§ Assignment
Nothing but the images is to be left out of your exact copy of the entries.

*** Opening Exercise input ***

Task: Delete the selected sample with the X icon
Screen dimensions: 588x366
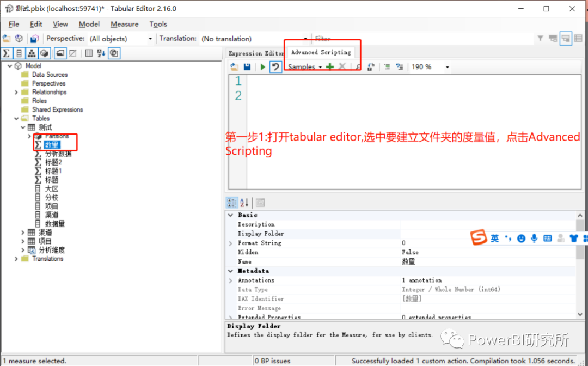Action: coord(342,66)
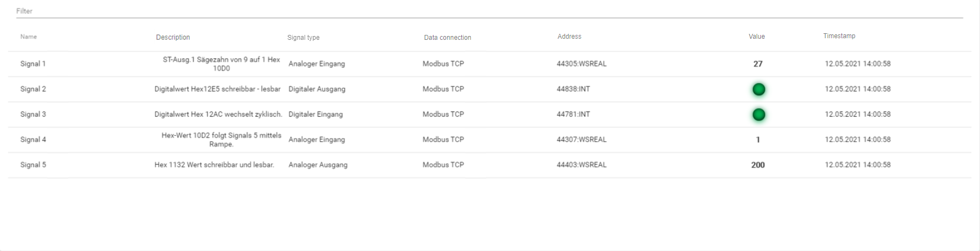
Task: Select the Signal 2 row name
Action: 33,89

*** Closing Exercise input ***

§ Answer below
Task: Delete the selected sample with the X icon
Screen dimensions: 588x366
Action: coord(342,66)
Task: Select the Signal 2 row name
Action: 33,89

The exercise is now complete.